### Prompt 1:
Please rewrite the listing as a numbered list, starting from its first line and ending with the line that contains "[x=313, y=582]". Skip blank lines and leave the pictures out.

Our life is full of relationships that make us either happy or miserable.  It is only through the practice of self-awareness and self-control will we ever be able to build healthy partnerships. Here is a plan to help:  

  • Elongate your fuse.  People with short fuses are oblivious to the long-term impact of their short reactionary responses.  The longer the fuse, the better the relationship will be in your life.
  • Know your temperament.  Each of us has a temper.  Identify your triggers and what sets you off.  Once you know your tolerance level, you will be more equipped to balance your energy and know what level of self-control you need to exert in that specific situation.
  • Control your impulses.  When someone does something that offends, irritates or upsets us, our immediate response is usually an emotional outburst. Control that urge to react. Instead get your emotions under control so you can respond logically to the event. 

Make it a habit today to practice self-discipline and you will be on the path to have relationships that give you what you want and need!

All in the Ask

My assistant shared a story with me recently that reminded me how important it is to ask the right questions.

### Prompt 2:
Answer these questions about the relationships text:
(a) What are people with short fuses oblivious to?
(b) What is our immediate response usually, when someone offends, irritates or upsets us?
(c) What heading comes after the closing paragraph about self-discipline?

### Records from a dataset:
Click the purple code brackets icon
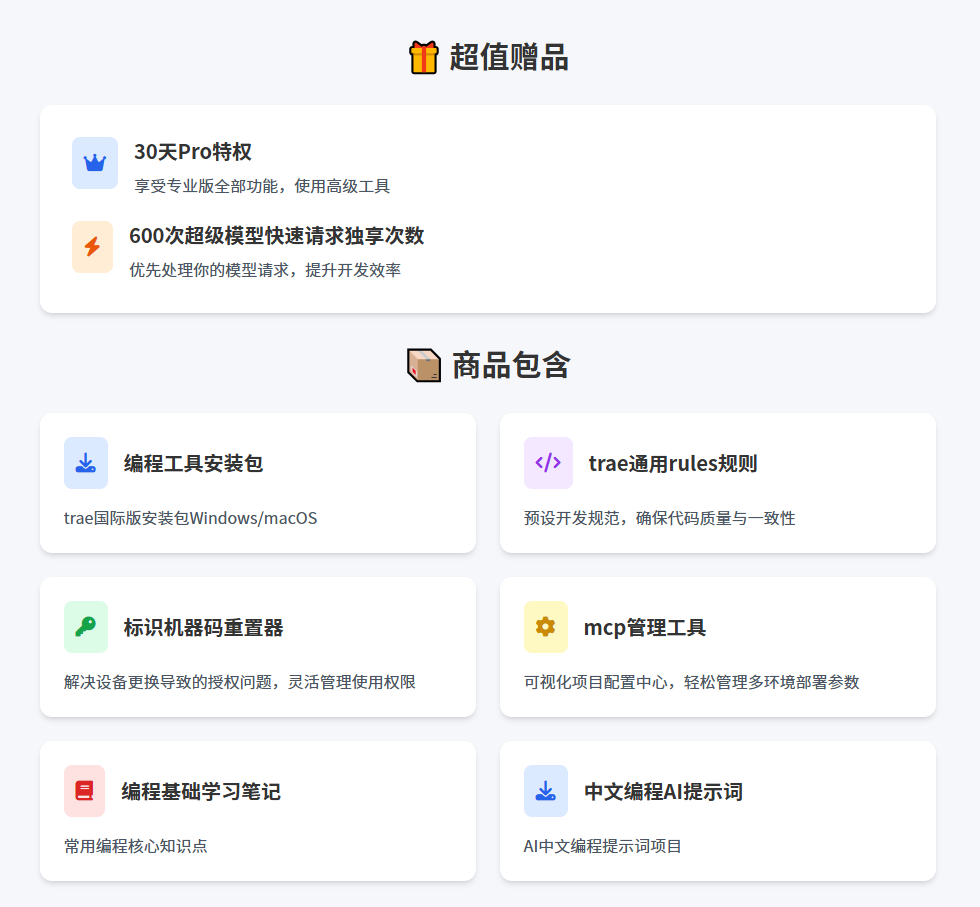The width and height of the screenshot is (980, 907). point(548,463)
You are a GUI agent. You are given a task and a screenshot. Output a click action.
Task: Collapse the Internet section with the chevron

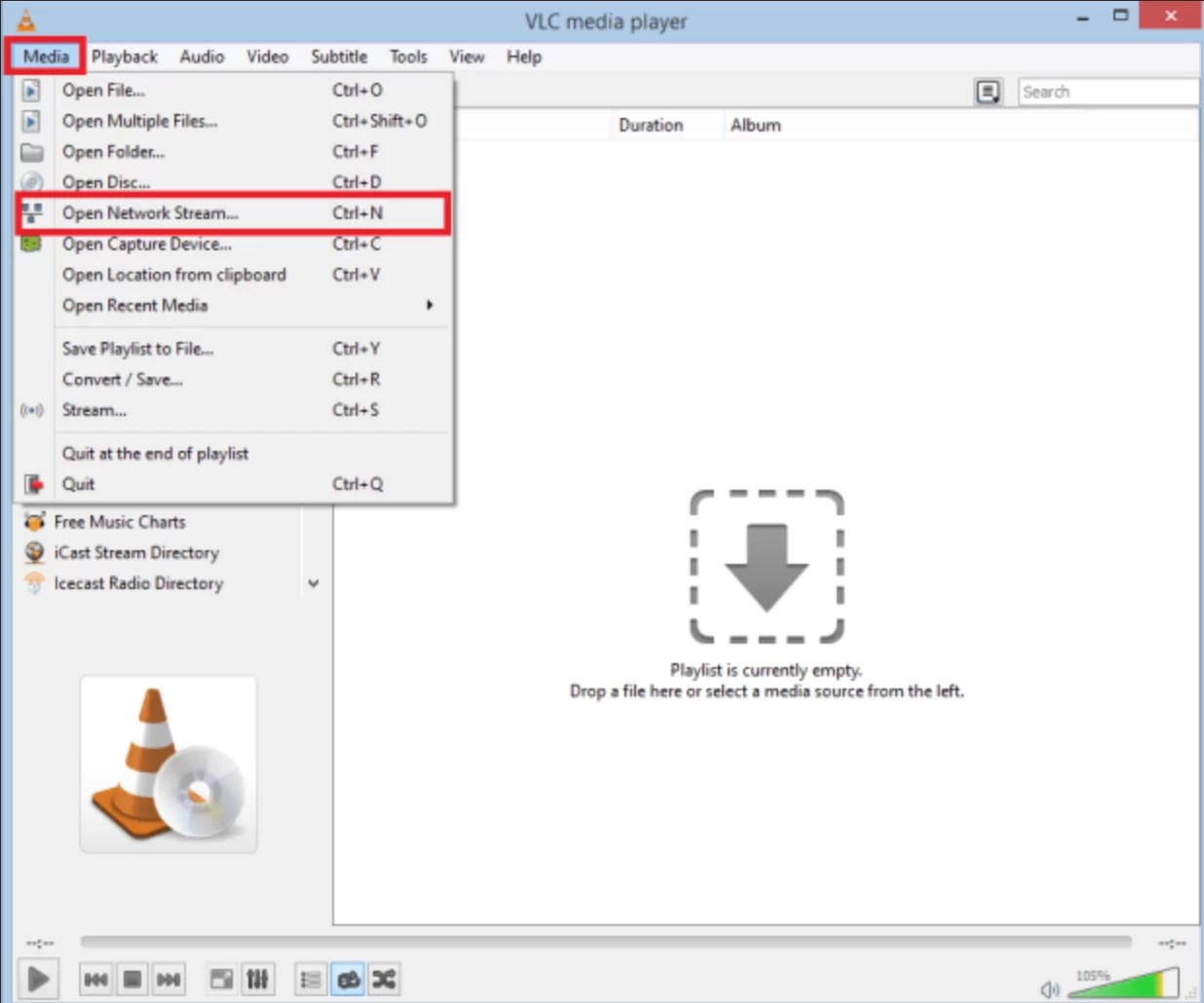[x=313, y=582]
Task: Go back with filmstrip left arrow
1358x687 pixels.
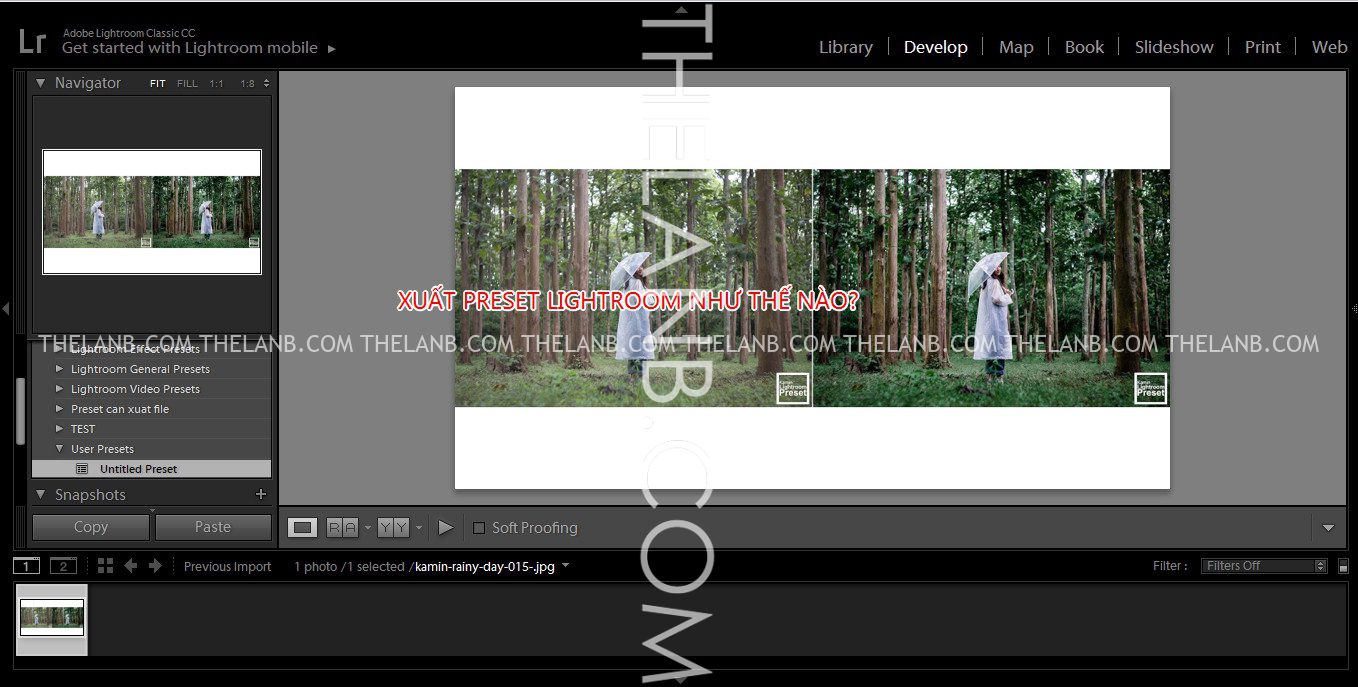Action: pyautogui.click(x=130, y=566)
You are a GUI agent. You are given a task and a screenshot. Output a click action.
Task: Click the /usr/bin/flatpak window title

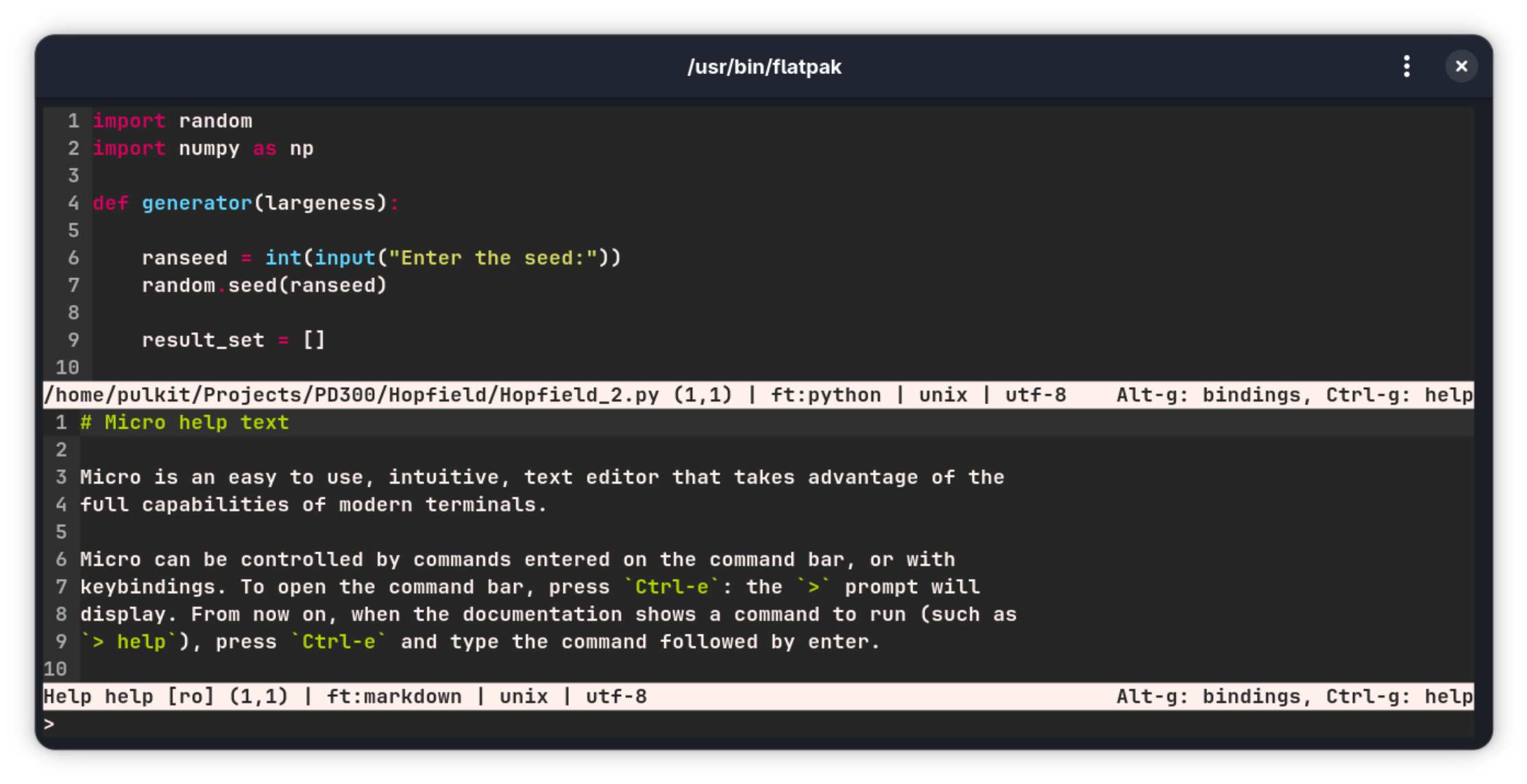[766, 66]
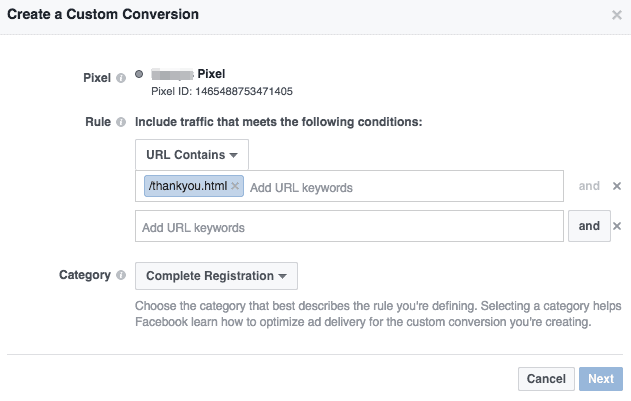This screenshot has height=401, width=631.
Task: Close the Create a Custom Conversion dialog
Action: coord(617,15)
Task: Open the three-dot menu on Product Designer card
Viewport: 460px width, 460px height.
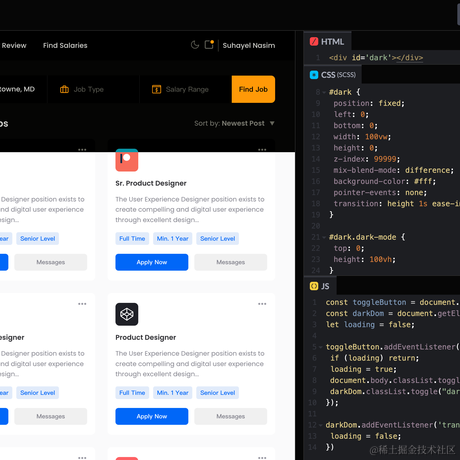Action: (x=262, y=304)
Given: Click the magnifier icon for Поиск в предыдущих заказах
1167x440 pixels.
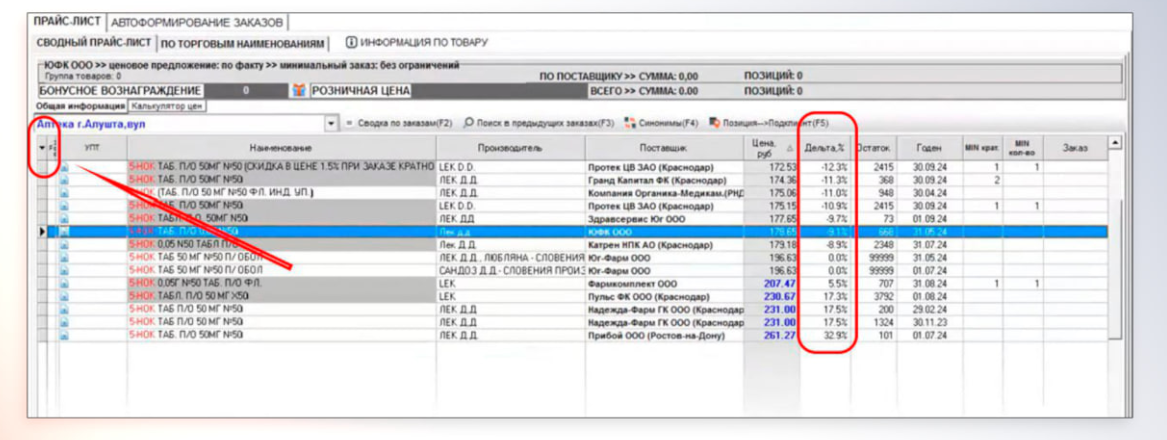Looking at the screenshot, I should point(467,124).
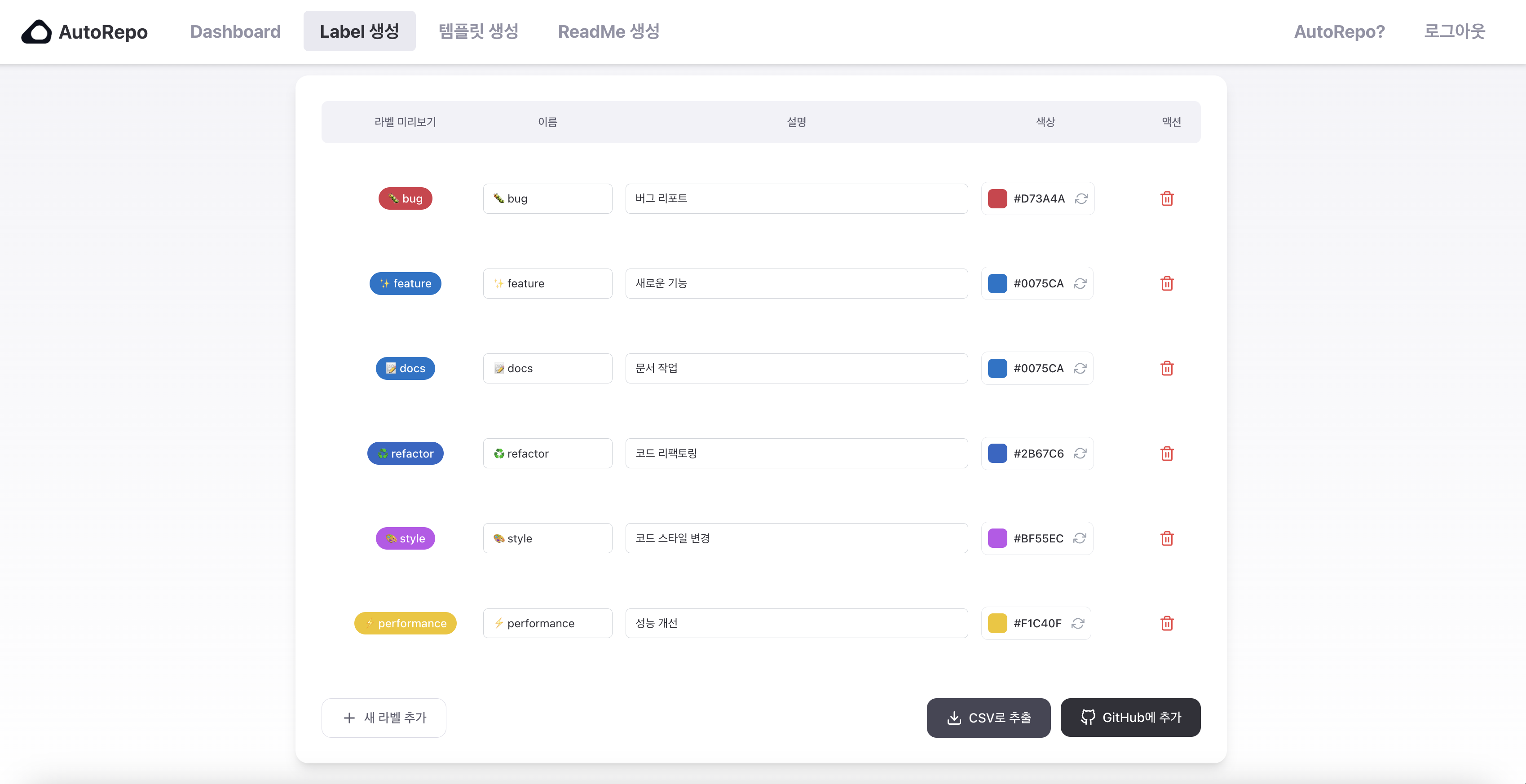
Task: Open Dashboard tab
Action: pos(235,31)
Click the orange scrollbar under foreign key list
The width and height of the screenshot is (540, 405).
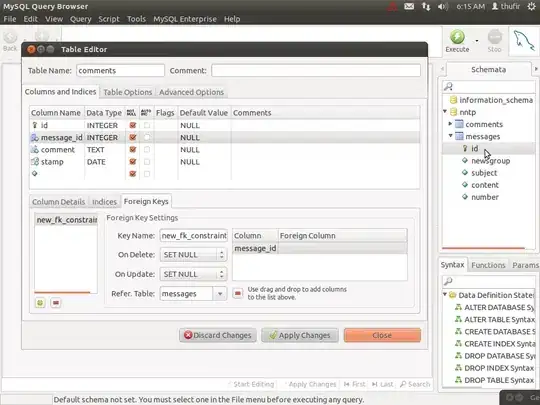click(x=62, y=292)
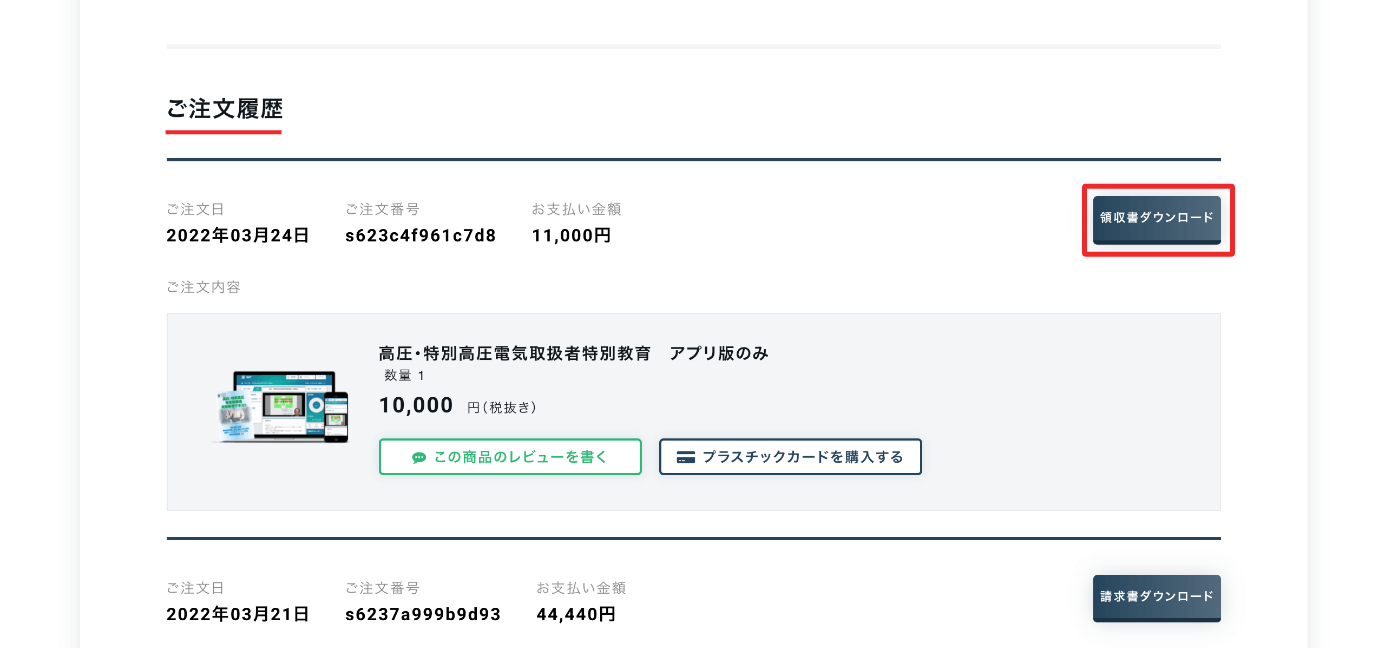Click the 領収書ダウンロード button
The height and width of the screenshot is (649, 1385).
tap(1156, 219)
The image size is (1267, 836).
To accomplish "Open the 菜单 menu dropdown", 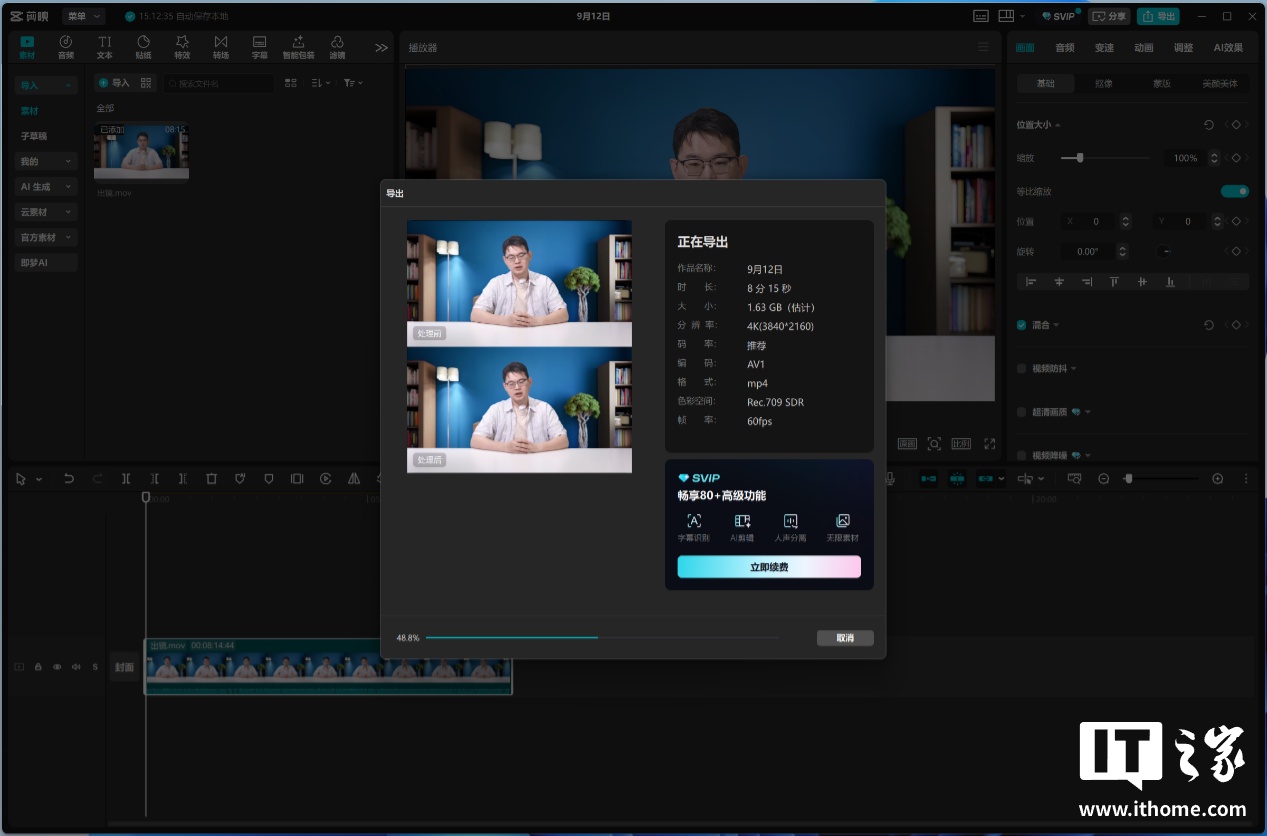I will (x=83, y=16).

### Finished answer 1:
1. Click the purple code brackets icon
2. The width and height of the screenshot is (980, 907). point(548,463)
3. You are a GUI agent. You are given a task and a screenshot. Output a click action.
4. Task: Collapse the Internet section with the chevron
5. [x=313, y=582]

### Finished answer 2:
(a) The long-term impact of their short reactionary responses.
(b) An emotional outburst.
(c) All in the Ask